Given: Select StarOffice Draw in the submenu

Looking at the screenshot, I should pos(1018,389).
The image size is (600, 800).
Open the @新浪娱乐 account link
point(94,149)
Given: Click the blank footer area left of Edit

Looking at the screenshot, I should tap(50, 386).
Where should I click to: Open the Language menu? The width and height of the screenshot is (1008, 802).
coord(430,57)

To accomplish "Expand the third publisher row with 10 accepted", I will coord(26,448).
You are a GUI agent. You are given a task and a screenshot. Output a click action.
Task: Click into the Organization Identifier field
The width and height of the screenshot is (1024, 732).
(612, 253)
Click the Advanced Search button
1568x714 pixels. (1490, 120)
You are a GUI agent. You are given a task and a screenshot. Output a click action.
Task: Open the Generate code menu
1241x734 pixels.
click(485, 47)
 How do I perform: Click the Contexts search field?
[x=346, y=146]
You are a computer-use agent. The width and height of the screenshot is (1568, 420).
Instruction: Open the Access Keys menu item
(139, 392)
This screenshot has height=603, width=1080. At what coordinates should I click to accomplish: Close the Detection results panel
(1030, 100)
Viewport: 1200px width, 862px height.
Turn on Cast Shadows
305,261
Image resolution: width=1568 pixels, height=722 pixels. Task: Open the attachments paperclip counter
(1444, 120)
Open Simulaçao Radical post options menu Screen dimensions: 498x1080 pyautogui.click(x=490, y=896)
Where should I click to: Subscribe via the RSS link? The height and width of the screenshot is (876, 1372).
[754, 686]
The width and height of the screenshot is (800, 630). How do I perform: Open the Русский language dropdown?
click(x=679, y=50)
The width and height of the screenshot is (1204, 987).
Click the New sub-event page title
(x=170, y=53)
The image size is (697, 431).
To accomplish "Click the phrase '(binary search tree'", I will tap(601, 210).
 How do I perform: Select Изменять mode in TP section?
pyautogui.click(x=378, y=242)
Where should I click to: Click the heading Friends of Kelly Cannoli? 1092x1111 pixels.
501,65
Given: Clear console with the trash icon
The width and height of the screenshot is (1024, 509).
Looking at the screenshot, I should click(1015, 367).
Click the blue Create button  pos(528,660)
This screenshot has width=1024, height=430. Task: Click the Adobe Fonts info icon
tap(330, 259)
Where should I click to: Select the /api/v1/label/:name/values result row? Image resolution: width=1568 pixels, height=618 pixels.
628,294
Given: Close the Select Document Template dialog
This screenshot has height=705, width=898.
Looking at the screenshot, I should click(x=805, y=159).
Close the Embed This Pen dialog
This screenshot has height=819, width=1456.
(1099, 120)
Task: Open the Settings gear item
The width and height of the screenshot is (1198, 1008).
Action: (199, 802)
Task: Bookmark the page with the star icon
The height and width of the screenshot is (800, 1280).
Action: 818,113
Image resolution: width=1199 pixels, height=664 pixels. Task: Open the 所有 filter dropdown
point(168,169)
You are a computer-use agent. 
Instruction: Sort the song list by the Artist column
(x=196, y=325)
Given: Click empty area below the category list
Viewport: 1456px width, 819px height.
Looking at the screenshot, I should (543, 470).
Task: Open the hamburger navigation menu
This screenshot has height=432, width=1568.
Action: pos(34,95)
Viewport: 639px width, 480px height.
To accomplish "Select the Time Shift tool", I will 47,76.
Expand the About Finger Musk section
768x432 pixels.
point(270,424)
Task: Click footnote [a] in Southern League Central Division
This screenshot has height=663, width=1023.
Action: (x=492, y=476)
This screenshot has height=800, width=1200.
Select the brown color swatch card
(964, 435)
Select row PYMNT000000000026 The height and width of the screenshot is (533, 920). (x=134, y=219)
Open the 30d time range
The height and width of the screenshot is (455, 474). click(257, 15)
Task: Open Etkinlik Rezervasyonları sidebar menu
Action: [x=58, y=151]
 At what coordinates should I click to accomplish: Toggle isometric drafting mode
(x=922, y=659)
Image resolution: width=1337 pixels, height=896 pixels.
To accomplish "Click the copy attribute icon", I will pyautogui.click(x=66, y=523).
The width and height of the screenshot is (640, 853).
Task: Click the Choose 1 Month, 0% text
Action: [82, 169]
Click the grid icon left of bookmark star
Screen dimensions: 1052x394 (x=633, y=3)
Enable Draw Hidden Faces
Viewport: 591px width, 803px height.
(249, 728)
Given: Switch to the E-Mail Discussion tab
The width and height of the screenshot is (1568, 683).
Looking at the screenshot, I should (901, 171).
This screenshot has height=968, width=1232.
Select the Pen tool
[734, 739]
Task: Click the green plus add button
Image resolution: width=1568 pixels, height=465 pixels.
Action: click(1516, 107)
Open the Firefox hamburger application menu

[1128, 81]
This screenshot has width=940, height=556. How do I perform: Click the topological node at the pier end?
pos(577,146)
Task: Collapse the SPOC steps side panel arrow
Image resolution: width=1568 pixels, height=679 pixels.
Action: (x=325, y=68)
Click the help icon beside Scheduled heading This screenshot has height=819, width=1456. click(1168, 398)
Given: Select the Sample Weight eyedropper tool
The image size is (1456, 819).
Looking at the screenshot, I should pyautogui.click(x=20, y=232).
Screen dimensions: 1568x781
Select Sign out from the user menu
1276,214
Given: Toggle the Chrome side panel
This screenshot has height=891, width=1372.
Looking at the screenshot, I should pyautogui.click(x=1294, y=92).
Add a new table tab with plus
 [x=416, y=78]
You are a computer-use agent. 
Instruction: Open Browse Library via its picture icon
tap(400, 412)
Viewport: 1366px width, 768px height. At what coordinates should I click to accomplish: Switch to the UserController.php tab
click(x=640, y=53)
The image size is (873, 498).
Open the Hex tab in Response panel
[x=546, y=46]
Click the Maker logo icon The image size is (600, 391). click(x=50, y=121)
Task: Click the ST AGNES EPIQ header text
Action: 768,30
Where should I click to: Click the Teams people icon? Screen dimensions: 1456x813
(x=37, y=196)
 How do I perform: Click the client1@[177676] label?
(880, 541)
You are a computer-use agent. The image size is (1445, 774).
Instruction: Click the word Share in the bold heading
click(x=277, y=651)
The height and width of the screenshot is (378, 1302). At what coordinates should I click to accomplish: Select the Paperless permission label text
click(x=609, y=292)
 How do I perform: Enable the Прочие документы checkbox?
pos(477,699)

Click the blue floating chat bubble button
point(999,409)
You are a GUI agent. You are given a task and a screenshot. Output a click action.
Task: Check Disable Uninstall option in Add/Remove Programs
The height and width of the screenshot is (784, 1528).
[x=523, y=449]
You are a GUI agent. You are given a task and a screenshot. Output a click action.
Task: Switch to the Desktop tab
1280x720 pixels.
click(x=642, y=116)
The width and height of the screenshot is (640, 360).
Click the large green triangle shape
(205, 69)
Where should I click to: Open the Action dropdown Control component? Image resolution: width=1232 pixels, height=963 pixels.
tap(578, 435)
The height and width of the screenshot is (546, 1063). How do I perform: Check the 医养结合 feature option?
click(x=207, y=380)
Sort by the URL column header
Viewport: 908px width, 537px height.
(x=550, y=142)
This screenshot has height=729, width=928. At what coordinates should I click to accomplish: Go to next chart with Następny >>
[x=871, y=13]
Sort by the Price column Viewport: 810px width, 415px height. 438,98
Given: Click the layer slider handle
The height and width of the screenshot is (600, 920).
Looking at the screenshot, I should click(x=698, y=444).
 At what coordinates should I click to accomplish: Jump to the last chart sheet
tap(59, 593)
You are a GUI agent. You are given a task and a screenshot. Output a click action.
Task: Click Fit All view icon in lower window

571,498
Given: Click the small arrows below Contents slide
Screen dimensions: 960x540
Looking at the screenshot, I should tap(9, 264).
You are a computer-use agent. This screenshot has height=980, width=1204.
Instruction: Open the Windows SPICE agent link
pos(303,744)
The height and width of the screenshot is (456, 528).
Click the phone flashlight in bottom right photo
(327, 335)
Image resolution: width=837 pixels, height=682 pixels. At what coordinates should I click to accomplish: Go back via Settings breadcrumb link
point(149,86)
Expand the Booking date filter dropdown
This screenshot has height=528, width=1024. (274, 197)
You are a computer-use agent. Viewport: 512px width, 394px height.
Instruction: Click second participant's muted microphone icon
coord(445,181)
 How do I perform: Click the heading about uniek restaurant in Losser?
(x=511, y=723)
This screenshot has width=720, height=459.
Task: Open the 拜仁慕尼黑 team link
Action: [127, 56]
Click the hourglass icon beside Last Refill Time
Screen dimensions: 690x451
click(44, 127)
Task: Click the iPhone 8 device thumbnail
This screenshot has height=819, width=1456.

....

Write out the stretch of the items above from the line containing "Click the grid icon left of bookmark star" through the line containing "Looking at the screenshot, I should (901, 171).", keeping every character unchanged.

Click the grid icon left of bookmark star
Screen dimensions: 1052x394 (x=633, y=3)
Enable Draw Hidden Faces
Viewport: 591px width, 803px height.
(249, 728)
Given: Switch to the E-Mail Discussion tab
The width and height of the screenshot is (1568, 683).
Looking at the screenshot, I should (901, 171).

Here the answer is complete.